Dai Young was pleased with how the playmaking duo of Jarrod Evans and Ben Thomas allowed Cardiff Blues to play an exciting, expansive brand of rugby in their Guinness PRO14 Rainbow Cup win over Scarlets on Saturday.
With Max Llewellyn ruled out of the encounter with a shoulder injury, a reshuffle in midfield saw Thomas lining up in the number 12 jersey, linking up with Welsh international Evans as part of a playmaking 10-12 axis.
Both Thomas and Evans played key roles in Cardiff’s three first half tries, with Guinness Player of the Match, Evans, dotting down for the opener while both contributed heavily to the build up of Cory Hill and Hallam Amos’ scores.
Young is excited at the options he has along his backline and is looking forward to seeing how youngster Thomas kicks on in the coming months as he gains more matchday experience.
“It worked really well today. You’ve got to go forward somewhere, but you’ve got two ball players there who have individual threat when carrying the ball and distribution,” said the former British and Irish Lion.
“However, they might not carry the physical element that you see in some 10-12 partnerships, so you need to bring that physical presence from somewhere else.
“Jason Harries came off the wing a lot today to get us over the gain line and that, in addition to big carries from the forwards, got us on the front foot in order to give Jarrod and Ben an opportunity to take the ball wide.
“I was very pleased with how that partnership went for us today.
“Ben is a quality player who certainly has an x factor.
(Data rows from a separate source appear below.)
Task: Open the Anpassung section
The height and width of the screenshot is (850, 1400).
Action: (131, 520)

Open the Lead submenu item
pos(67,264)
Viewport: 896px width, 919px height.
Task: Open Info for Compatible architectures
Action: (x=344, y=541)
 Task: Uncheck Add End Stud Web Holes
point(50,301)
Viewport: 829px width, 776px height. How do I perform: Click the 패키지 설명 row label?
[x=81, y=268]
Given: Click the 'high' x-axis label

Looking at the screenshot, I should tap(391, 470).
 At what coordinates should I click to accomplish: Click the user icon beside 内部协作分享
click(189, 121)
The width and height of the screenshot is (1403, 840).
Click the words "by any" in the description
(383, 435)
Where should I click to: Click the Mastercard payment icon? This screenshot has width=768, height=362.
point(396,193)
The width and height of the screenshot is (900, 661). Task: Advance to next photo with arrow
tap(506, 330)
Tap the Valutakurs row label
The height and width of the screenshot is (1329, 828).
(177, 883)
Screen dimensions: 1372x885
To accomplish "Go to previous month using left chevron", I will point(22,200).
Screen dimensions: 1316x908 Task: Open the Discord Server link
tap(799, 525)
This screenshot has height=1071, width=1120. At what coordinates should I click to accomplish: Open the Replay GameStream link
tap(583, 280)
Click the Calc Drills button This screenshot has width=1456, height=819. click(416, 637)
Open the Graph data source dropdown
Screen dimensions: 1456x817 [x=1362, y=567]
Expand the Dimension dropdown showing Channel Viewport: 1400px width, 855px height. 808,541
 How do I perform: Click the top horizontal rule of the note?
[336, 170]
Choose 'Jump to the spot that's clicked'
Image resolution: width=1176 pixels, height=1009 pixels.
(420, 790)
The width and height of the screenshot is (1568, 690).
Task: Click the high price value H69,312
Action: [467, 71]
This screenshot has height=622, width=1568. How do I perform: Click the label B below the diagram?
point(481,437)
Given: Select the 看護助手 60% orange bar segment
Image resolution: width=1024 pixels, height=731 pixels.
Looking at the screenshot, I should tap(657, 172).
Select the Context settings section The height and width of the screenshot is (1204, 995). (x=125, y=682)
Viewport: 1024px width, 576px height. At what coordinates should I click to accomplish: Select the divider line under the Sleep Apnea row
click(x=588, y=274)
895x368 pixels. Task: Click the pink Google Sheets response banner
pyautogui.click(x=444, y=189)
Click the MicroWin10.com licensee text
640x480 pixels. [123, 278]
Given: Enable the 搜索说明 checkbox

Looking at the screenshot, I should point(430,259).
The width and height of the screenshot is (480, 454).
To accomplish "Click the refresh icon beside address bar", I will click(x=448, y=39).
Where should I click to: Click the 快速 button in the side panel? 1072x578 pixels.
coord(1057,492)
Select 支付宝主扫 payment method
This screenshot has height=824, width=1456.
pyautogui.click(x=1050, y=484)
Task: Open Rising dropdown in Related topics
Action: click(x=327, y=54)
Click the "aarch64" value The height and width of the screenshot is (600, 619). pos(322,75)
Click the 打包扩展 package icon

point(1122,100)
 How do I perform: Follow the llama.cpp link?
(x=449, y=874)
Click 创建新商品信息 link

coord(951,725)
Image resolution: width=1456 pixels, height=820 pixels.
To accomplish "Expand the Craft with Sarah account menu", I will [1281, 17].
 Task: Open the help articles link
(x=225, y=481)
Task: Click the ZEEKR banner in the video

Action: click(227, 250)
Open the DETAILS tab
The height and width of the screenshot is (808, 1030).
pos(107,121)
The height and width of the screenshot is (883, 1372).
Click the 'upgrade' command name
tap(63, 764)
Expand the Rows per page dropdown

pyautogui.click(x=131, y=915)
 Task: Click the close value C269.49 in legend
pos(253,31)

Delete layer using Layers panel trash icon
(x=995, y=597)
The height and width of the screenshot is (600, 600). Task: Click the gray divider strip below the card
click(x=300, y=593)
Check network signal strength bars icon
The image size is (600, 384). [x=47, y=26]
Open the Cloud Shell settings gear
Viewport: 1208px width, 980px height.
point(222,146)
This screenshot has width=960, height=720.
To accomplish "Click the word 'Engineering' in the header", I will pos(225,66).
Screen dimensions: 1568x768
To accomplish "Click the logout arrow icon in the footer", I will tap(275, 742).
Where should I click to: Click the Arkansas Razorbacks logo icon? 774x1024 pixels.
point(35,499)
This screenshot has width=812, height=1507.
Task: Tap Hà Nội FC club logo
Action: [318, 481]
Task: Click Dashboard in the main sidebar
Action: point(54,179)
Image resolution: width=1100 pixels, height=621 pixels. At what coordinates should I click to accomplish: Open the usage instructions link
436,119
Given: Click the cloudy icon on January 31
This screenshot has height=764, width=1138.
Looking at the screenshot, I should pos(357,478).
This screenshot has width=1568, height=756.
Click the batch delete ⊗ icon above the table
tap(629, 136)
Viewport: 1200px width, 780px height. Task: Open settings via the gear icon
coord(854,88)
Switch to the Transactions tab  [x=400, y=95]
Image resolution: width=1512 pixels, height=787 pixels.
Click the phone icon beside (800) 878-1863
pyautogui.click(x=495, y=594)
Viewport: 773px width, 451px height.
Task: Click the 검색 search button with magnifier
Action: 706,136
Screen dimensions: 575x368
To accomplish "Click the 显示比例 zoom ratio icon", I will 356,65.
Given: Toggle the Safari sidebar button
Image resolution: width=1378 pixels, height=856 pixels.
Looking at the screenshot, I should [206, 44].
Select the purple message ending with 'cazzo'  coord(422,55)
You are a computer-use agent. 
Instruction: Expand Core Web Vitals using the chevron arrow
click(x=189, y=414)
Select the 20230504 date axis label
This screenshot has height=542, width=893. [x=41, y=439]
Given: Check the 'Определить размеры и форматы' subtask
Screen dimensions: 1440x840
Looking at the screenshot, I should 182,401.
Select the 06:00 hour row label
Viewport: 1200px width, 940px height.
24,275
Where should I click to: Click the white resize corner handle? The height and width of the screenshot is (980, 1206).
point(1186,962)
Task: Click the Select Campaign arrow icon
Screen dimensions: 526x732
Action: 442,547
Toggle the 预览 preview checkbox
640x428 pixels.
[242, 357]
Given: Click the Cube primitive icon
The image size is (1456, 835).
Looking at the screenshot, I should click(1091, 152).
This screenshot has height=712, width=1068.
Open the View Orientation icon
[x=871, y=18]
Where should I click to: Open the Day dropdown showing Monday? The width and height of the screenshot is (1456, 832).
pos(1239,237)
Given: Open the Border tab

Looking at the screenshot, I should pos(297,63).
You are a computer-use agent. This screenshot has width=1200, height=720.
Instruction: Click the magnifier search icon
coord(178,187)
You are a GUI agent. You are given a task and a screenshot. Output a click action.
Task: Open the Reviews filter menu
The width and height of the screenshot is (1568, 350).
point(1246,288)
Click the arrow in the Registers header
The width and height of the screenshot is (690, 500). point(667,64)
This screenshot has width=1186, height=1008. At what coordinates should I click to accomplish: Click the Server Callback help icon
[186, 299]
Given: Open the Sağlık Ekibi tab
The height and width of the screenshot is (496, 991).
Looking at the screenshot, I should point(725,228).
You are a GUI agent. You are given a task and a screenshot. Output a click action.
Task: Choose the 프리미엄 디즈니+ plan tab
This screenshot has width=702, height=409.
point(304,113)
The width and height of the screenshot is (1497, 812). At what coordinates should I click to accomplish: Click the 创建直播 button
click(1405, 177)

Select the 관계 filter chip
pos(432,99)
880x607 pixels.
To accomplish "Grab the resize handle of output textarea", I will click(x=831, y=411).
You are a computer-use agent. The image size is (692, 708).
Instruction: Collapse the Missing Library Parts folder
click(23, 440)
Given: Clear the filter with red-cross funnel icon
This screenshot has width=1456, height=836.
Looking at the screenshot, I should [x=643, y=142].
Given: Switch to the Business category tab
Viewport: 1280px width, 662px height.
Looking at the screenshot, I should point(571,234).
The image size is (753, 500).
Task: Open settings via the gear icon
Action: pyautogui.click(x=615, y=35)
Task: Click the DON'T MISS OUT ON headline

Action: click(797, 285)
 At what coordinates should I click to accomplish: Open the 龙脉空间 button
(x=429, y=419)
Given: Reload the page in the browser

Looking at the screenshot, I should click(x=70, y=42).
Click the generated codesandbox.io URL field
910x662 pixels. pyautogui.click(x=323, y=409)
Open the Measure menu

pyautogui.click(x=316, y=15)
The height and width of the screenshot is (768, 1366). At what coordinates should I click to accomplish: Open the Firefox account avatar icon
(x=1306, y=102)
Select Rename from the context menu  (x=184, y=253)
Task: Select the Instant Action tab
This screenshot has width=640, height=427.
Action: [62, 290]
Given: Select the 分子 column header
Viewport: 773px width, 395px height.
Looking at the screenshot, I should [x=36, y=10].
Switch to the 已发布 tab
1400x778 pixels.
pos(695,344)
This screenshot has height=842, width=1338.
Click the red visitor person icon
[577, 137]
He has the ability to play in a number of positions.
“I get that no-one wants to be a jack of all trades, but the important thing for Ben is to be playing regular rugby at this moment in time.
“When he gets game time he needs to be taking his opportunities, whether that’s at full back, centre or outside half.
“But he’s also got a lot of competition when you look at Rhys [Priestland] coming in at 10 alongside Jarrod, Willis and Max who have done really well at 12 and Hallam Amos and Nipper at 15.
“You want that type of competition within your squad, but I’ve been really pleased and impressed with Ben. He’s slotted into any position we’ve put him in and he sees himself as a 10 or 12, probably more than a full back.
“However, he’s more than capable of playing in either of the three positions.
“I pulled his leg in the changing room that he’d be playing scrum half next week, but the reality is that he’s just happy to have game-time and be out on the field.”
Another stand-out player at Parc y Scarlets on Saturday was James Ratti, the lock who has been tested at number eight during the Rainbow Cup campaign.
His strong ball-carrying ability set the platform for Cardiff Blues to attack, and a half break in the early stages of the second half led to Josh Turnbull crossing the whitewash for the bonus point try.
Former Cardiff prop, Young, has been delighted with how Ratti has adapted to his new position, with promising displays making him a realistic option at the base of the scrum.
The director of rugby added: “We’re looking at James playing in a different position rather than out of position. We know he can play at second row, but one of his strengths is his ball carrying.
“People have identified that one of the things we’ve missed is a big ball-carrying number eight, and that we’ve probably not replaced Nick Williams.
“I believe Ratti can do that job for us, and he’s demonstrated that in the games that he’s played.
“He’s more than capable of doing that and in the summer he’ll probably change his training direction a little bit.
“He’s really starting to put his hand up in showing that he’s a quality eight and a ball carrier that, perhaps, we’ve been missing over the last season or so.”
While there were plenty of promise in attack on Saturday, it was a piece of defensive play that really stood out for Young, with wing Jason Harries charging down a Leigh Halfpenny conversion.
The former Wales Sevens star’s actions proved vital as Cardiff came away with a one-point victory, and the director of rugby insists moments of effort are just as important as moments of talent.
Young explained: “As I said in the changing room after the game, there were a lot of good stuff played by both teams but one thing that didn’t require talent was an outstanding bit of work by Jason to charge that kick down.
“That work rate, effort and thought process can be the difference between winning and losing at the end of the day.
“You don’t see charge downs like that too often, and it does help that he’s six foot five, but it was about having the thought process and work rate to do it.
“Those little things that don’t require talent are so important in a game and that’s won us the game today.”